Diageo Hits The Bottle

Investors love Walsh's move to exit food and embrace drink

Investors at British food and alcohol giant Diageo PLC finally have reason to raise a glass. After three years of sluggish sales and a sinking share price, the conglomerate, which owns Burger King Corp., Pillsbury Co., and many leading liquor labels, is getting a makeover. And it's CEO-elect Paul Walsh whom investors will be toasting. Although Walsh doesn't formally take control until January, he is already making his mark. On July 17, he announced the $10.5 billion merger of Pillsbury and General Mills Inc. That gives Diageo shareholders 33% of the enlarged business while enabling Diageo to off-load more than $5 billion in Pillsbury-related debt.

Bye-bye baked goods and burgers--and back to booze. That, in a shot glass, is Walsh's strategy. As the former chief exec at Pillsbury, he watched Diageo's stock price drift to an all-time low of $6 by last March, chiefly because of increased competition in the food business. Diageo's alcohol division, which boasts such brands as Guinness stout and Gordon's gin, already accounts for 65% of group sales; long term, Walsh wants to exit the food business completely to expand the more lucrative spirits, beer, and wine businesses. Pretax profits for the group last year were $2.7 billion, on sales of $18 billion.

Walsh has to move quickly. He hopes to save $155 million by 2003 by combining the wine and spirits division, United Distillers & Vintners, with the brewing business. The market likes Walsh's thinking. Diageo stock has risen some 30%, to $9, on the London exchange since he started restructuring.

Walsh's latest moves come just weeks after the company decided to float 20% of Burger King in New York early next year. That is expected to raise as much as $3.8 billion, giving Diageo a sizable cash stash. First on his list are likely to be Seagram's brands--Captain Morgan rum, Martell cognac--up for sale since the merger with France's Vivendi. He also wants to expand his wine business.

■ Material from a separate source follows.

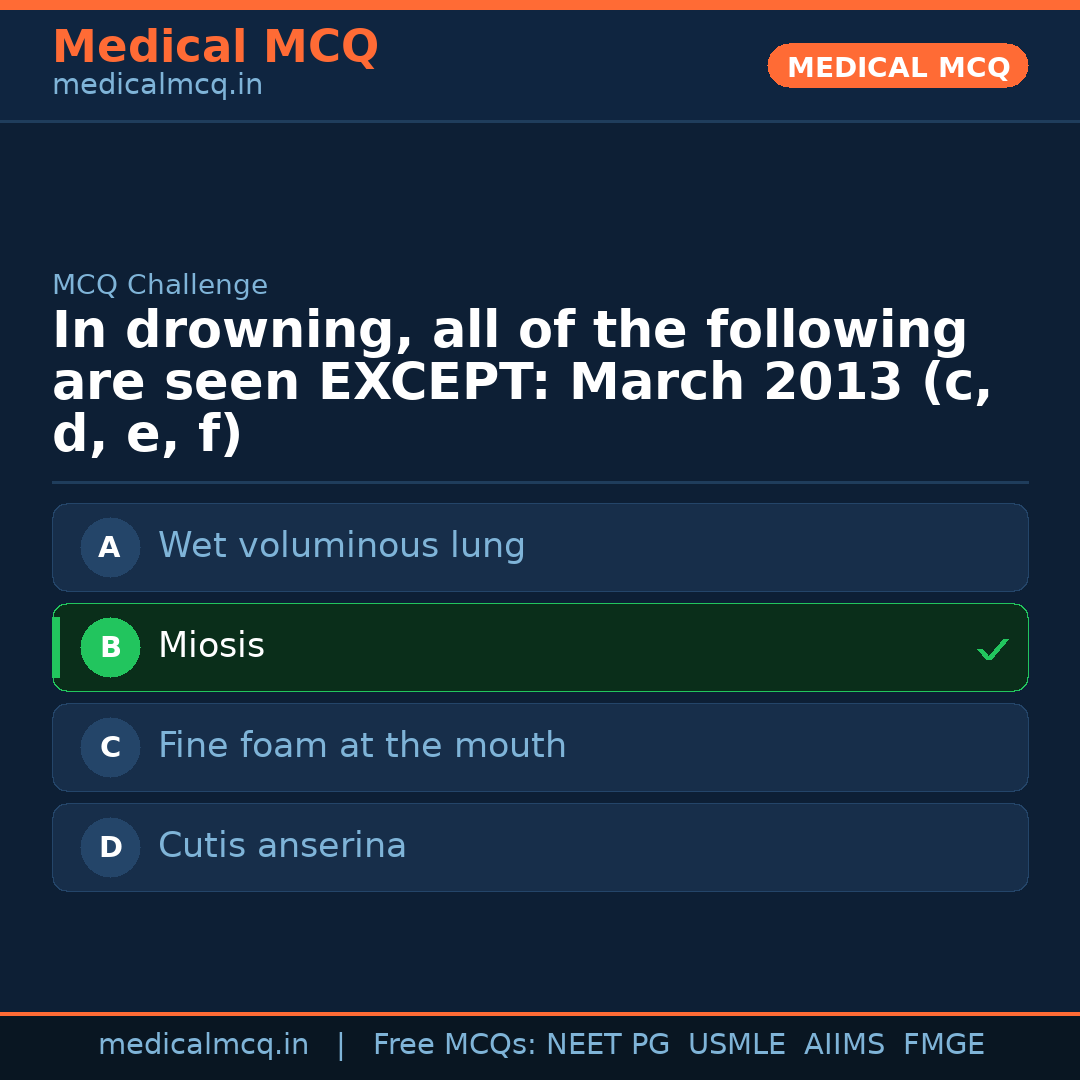1080x1080 pixels.
Task: Click the Medical MCQ logo heading
Action: (x=215, y=47)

GREEN GIANT. Refocusing on drinks reverses the strategy of retiring CEO John McGrath, who was pivotal in the merger of foods company Grand Metropolitan PLC and Guinness, from which Diageo was born in 1997. The market never understood the logic of lumping together the Pillsbury doughboy and the Jolly Green Giant with Johnnie Walker and Jose Cuervo. Despite its recent runup, Diageo has lagged behind the London stock index by 20% since 1997.

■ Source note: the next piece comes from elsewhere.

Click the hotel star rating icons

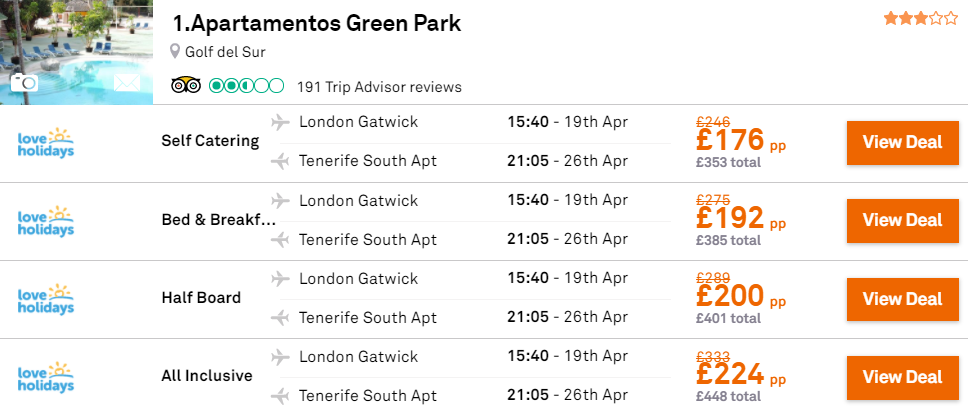point(920,19)
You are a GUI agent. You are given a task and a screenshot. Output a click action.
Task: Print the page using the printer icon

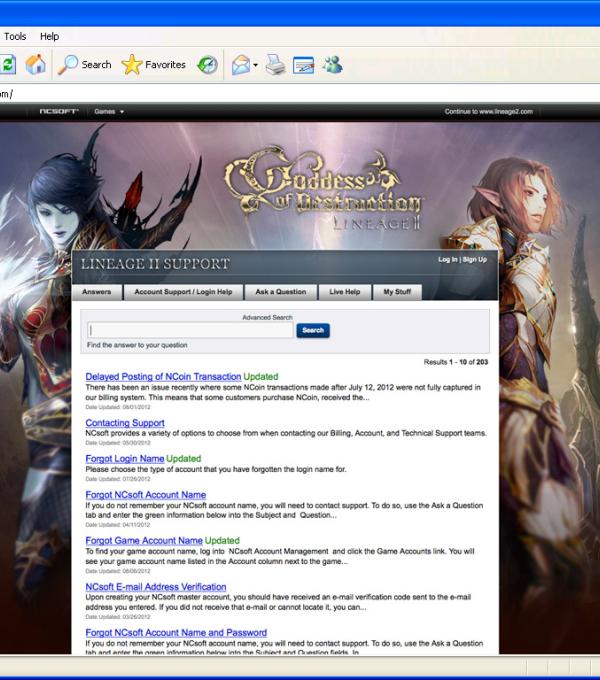point(277,65)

Some observers think Walsh, who has risen steadily at Diageo since the mid-1980s, hasn't gone far enough. "People are disappointed that they didn't get out of food altogether," says Morgan Stanley Dean Witter beverage analyst Alexandra Oldroyd. Walsh deflects such criticism as naive. Exiting foods overnight is not possible, he asserts, since General Mills' cash-and-stock deal was the only prospect in sight. "Not many companies have $10.5 billion in cash," he says. Still, it's a safe bet he's already planning how he'll spend the proceeds when he does sell out.